A recession is labeled by the NBER and has a modestly strict definition of: A recession is a significant decline in economic activity spread across the economy, normally visible in production, employment, and other indicators. A recession begins when the economy reaches a peak of economic activity and ends when the economy reaches its trough. Between trough and peak, the economy is in an expansion.
Even if we’re to take this arbitrary definition from this small private organization, the article of this thread states that GDI is the highest and debt is the lowest since 2014. While GDP is 1% from the highest.
Record job numbers were posted in May.
There’s absolutely no evidence that any sector other than the social entertainment sector has been negatively impacted. Even REITs are doing well. Traversing economic damage across sectors is a key ontological definition which the NBER and monetarists agree on. Which is what I mean by systemic.
Most major central banks, including the Fed hold the monetarist parallax of where a recession is endogenous as the other commenter notes—-where all recessions are caused by monetary policy failures.
Indeed the surprising facts of this article are instead predicted by the monetarist, perhaps it’s only the NBER acolytes and Keynesians who are left confused with their certain ontological stubbornness.
I don't care how many references you have claiming that a recession defined only by statistical data points, you're wrong.

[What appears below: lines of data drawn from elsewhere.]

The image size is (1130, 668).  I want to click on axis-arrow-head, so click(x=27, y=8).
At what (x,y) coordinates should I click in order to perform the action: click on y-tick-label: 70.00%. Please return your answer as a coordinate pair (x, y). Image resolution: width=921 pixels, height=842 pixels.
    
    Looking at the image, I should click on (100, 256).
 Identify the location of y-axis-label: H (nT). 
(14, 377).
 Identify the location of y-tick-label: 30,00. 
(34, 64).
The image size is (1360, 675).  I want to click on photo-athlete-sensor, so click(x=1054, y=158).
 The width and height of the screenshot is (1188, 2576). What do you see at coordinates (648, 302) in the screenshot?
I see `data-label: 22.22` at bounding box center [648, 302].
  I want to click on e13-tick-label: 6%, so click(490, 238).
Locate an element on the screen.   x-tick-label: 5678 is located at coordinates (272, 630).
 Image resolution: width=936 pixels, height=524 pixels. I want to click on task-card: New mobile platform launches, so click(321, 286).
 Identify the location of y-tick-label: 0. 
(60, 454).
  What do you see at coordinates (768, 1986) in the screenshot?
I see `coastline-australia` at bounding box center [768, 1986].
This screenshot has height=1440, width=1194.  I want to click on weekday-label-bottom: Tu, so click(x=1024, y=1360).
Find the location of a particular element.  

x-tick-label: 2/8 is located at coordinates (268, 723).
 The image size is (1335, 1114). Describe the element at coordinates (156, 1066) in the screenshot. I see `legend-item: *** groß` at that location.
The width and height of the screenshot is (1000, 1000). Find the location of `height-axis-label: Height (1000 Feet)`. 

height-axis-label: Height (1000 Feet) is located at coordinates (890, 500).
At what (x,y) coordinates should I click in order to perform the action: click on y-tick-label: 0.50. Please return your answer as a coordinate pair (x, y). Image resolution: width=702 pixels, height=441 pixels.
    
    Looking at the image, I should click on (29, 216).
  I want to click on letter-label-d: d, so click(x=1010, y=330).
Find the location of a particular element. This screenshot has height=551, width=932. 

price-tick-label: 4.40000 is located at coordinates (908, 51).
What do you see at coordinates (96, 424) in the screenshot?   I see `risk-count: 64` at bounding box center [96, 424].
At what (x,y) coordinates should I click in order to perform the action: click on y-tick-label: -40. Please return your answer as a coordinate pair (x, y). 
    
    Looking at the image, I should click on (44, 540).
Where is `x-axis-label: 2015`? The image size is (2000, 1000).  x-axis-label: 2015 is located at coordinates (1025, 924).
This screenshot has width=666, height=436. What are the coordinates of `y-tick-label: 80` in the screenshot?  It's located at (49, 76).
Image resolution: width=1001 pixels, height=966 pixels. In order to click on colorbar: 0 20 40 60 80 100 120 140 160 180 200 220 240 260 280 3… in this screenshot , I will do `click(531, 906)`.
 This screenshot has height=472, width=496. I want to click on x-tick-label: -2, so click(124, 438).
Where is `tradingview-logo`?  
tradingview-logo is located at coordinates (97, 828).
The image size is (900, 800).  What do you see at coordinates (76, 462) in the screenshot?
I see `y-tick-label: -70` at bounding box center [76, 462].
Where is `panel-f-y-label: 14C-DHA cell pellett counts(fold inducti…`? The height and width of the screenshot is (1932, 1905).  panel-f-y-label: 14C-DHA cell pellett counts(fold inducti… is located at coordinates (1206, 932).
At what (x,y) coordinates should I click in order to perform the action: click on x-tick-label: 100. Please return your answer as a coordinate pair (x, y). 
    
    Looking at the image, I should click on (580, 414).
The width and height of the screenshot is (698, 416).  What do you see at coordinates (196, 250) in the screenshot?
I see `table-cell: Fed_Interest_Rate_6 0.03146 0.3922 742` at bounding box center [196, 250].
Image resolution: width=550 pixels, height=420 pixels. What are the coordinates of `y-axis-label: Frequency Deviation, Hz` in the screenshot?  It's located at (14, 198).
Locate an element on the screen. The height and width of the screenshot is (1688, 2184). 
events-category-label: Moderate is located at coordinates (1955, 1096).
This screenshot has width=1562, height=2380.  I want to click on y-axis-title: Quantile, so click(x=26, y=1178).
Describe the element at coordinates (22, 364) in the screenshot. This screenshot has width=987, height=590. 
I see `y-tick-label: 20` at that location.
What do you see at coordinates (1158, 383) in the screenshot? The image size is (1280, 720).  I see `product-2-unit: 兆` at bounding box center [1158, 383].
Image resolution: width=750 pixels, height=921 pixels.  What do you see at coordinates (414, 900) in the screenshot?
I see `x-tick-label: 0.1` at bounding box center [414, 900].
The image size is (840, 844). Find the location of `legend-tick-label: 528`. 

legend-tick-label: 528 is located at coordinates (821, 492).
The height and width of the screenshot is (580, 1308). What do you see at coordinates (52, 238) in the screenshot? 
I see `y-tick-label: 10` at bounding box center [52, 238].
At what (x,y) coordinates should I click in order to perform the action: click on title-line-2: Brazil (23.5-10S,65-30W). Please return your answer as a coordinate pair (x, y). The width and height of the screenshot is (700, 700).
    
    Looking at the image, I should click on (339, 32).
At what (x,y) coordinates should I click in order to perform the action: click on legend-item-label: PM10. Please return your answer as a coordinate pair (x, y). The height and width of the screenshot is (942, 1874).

A coherent definition of a recession involves the stipulation that it is an endogenous crisis. Exogenous effects showing the same data points still can't be the same.
Uhhh that’s a completely different argument. A recession is a recession. Economists, bankers, and policy makers all but unanimously agree that a recession is defined by the NBER.
A recession need not be an endogenous crisis. I don’t know where that’s coming from, but there have been plenty of exogenous induced recessions. 9/11 being one of them. (I know you don’t like references, so I’ll leave that up to you)
There’s nothing less scientific than defining some phenomenon as some authority’s whimsical arbitration. It’s a deeply mistaken view that all economic analysis is incontrovertibly decided by some coterie, and that somehow that is the unspoken agreement.
When there is exogenous disruption, the Fed is responsible and capable of preventing a then endogenous recession. For instance, this is the first time the money stock has been raised proportionally to the extent as the money velocity has dropped—-a correct measure as described by the monetarists.